A record number of tweets was set during the 2012 Presidential debate. If you wondered how technologically this happened, then Event Stream Processing is your answer.
Actually, Twitter open sourced such an implementation called Storm. Pretty impressive piece of technology! So, I wanted to try it out with a "geo" twist.
To get started, I recommend that you read "Getting Started with Storm".  Here is the challenge at hand, simulate a stream of aircraft flight track targets, in such that a heatmap is generated based on the density of targets at "near" locations.

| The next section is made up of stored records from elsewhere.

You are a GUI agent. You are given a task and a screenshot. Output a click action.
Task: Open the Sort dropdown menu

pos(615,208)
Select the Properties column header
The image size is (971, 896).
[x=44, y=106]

The topology is very simple in this challenge, a spout reading the targets from an external source (to be defined later) is linked to a bolt that overlays a virtual grid on top of an area of interest.  Each emitted target tuple is mapped to a cell in the grid and the cell weight is decreased or increased when the target leaves or enters a cell.
Storm is a distributed system, that means that spouts and bolts can run on different physical nodes. The grid in the bolt is implemented as a map and since the bolt can to be distributed, then the map implementation has to be distributed too. Enter Hazelcast, it is a "clustering and highly scalable data distribution platform for Java". In addition to maps, a distributed queue implementation is also available.  The spouts (note the plural) use the latter to poll the offered targets and emit them to bolts (plural again :-) to update the density map grid. Here is the source code of the spout and the bolt.
The continuously running topology in this challenge is fronted with a web application container that "feeds" the spout and periodically accumulates the set of non-zero weighted cells from the grid for web client visualization.
The Spring web container is used in this implementation due to the Flex Integration and many many other reasons that I will not go into this post.
The Spring application context, defines:

  •  A bean component scanner
  •  A task scheduler
  •  A Hazelcast instance
  •  A flex message broker
  •  A flex message destination
  •  A Spring message template

Flight tracks are simulated by time stepping the parameters of cubic hermite spline that is bound by starting and ending locations and vectors. A scheduled bean iterates over the set of track parameters and offers to the Hazelcast queue the current position along that track at the current timestamp in the form of a Target instance. When the target reaches the end of the track, the latter is removed from the simulation set.  In addition, that scheduled bean, gets from the Hazelcast grid map the set of non-zero weighted cells and accumulates them in the form of a list that is sent back to the client using the injected message template thought the a message broker.
Onto the client. Upon startup completion, the application subscribes to the message destination and adds a message listener to handle the list of weighed cells. This list is bound to a DensityMapLayer instance that converts the cells in the list into gradient fillings on a bitmap. This enables a very fast and fluid rendering of a large set of data. The overlay of gradient fillings is what generates a heatmap. In addition, a UI Button is added to the stage enabling the user to define random starting and ending locations and vectors that are sent to the Spring container as seed to the Scheduled bean track/target simulator.
I know that this is very technical and I am assuming that you have some background in the above mentioned technologies - I just wanted to show how they can be integrated together seamlessly for BigData streaming - like usual, all the source code is available here.